#### RECORDS SUPPLIED:
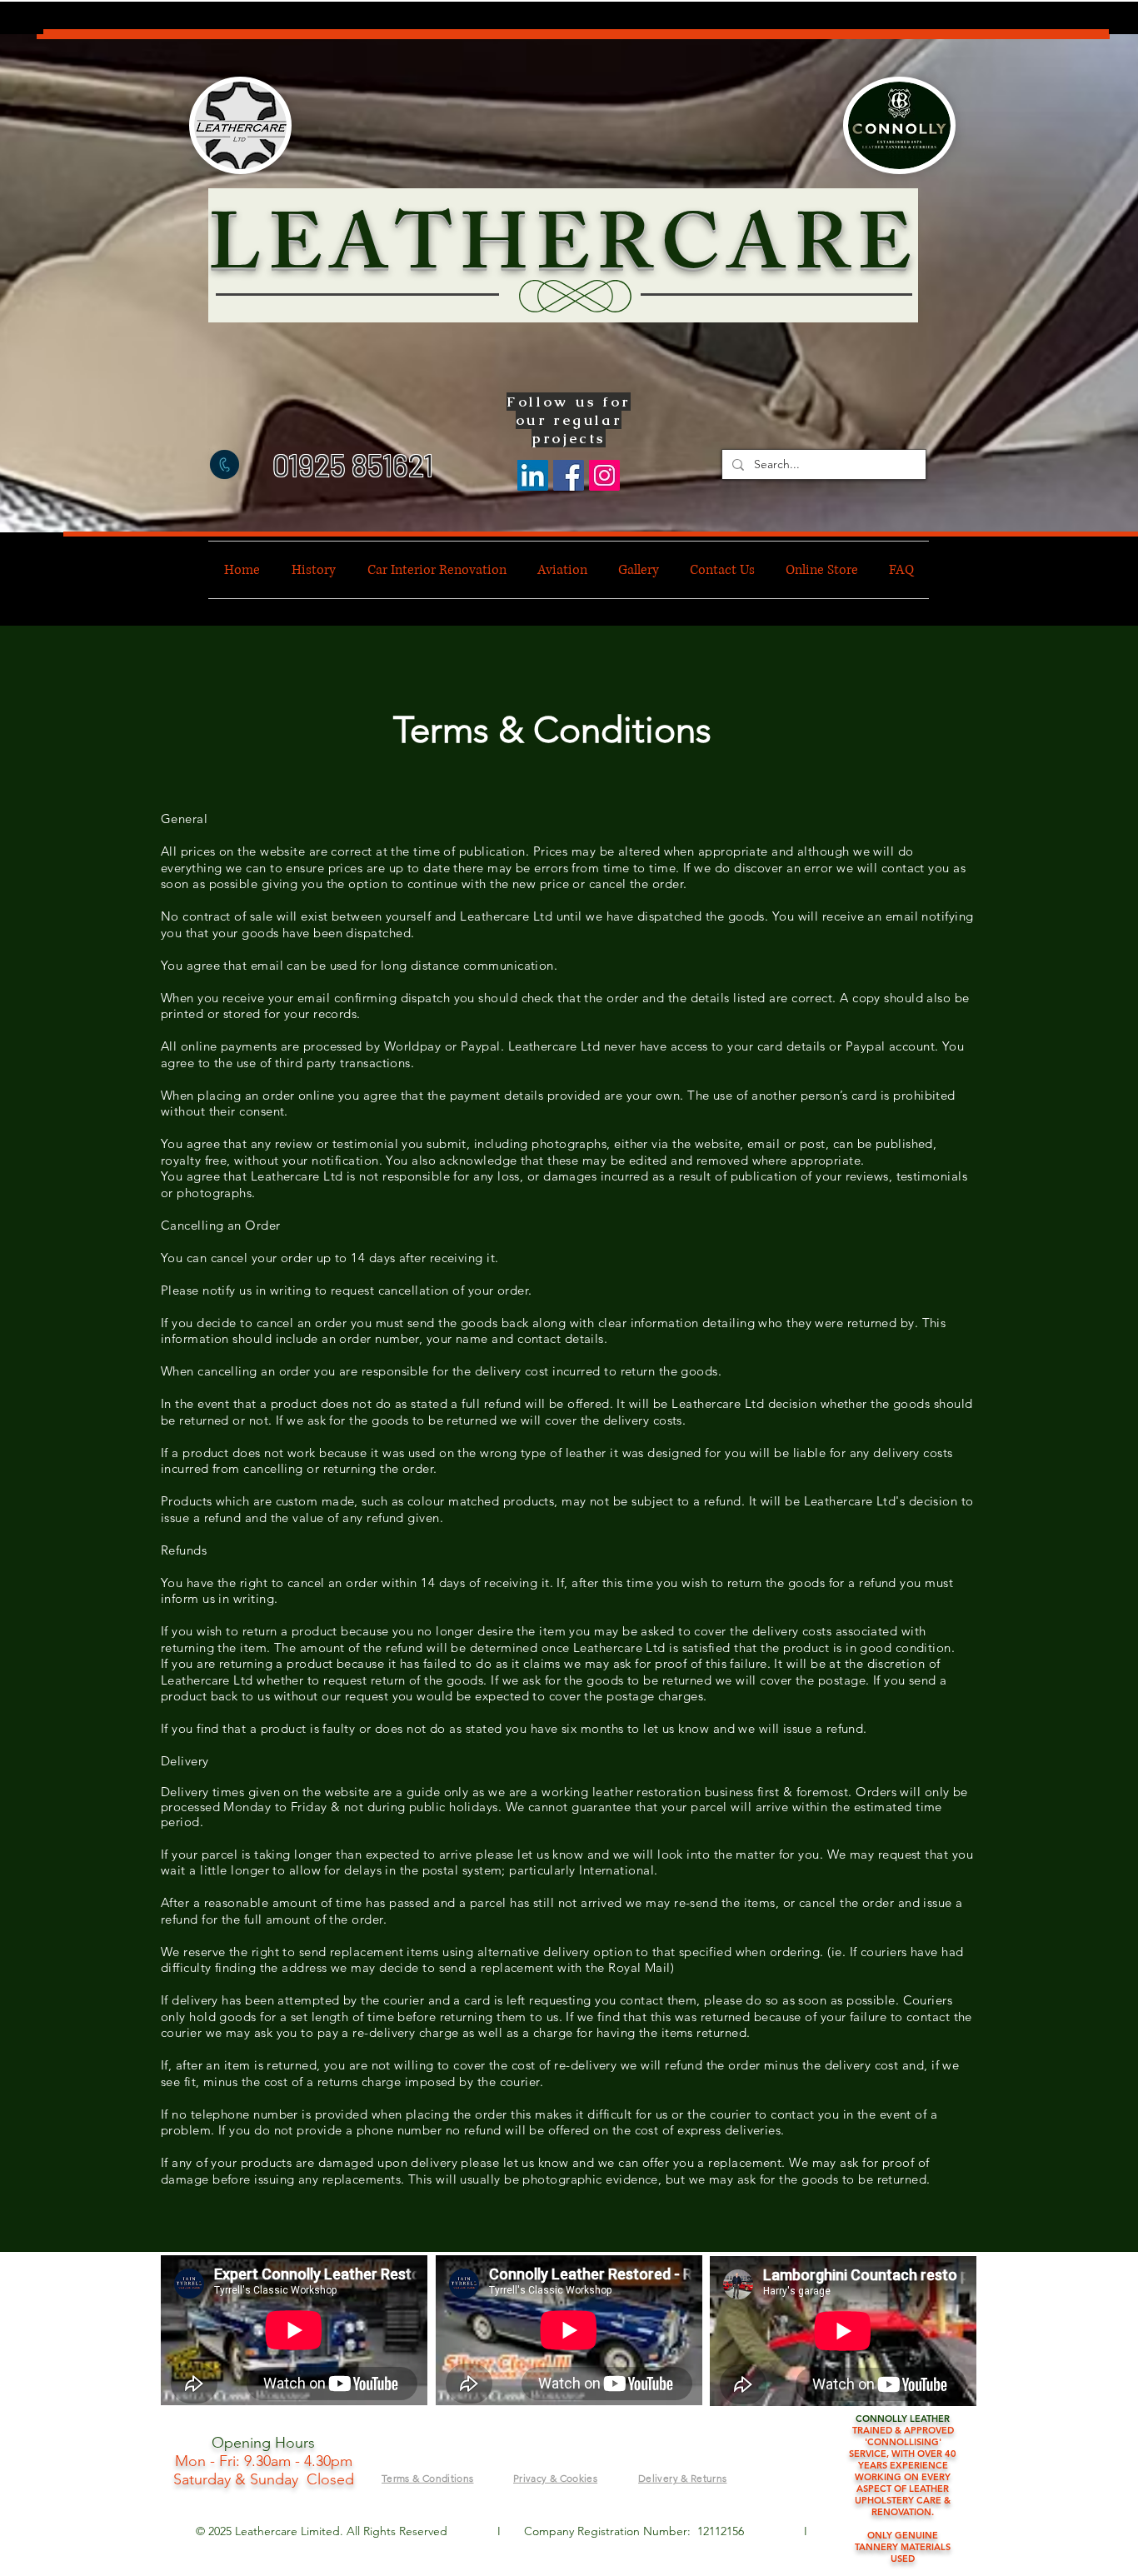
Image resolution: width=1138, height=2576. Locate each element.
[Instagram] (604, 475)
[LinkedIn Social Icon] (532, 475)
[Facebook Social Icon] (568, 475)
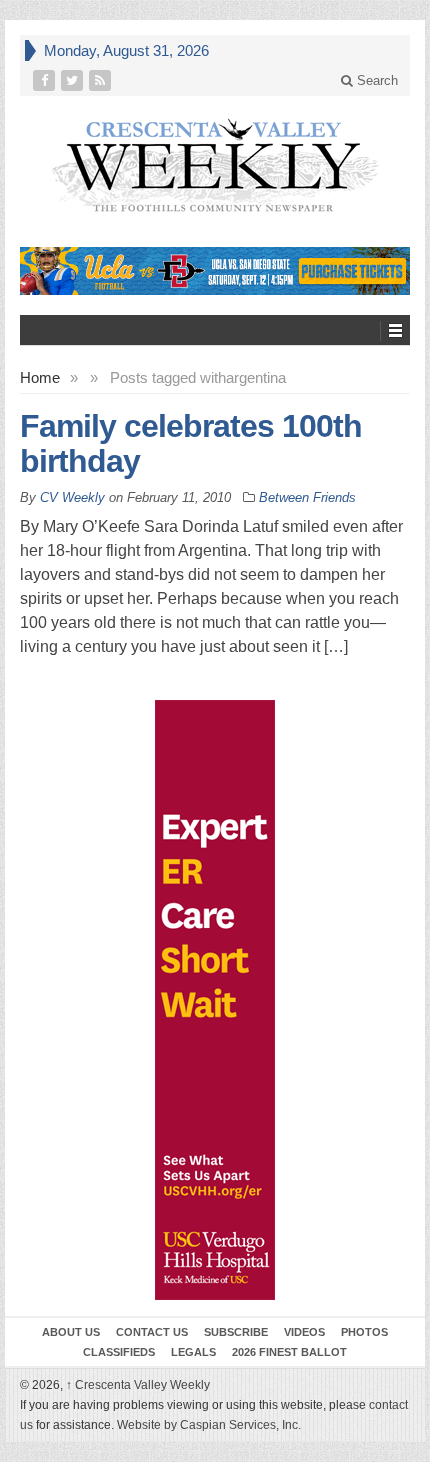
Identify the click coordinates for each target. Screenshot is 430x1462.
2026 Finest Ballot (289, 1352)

#### AIM OF THE TASK:
Pick out and copy the lines of the entries that hold the string "Icon".

#### ANSWER TO THIS TASK:
[LinkedIn Social Icon] (532, 475)
[Facebook Social Icon] (568, 475)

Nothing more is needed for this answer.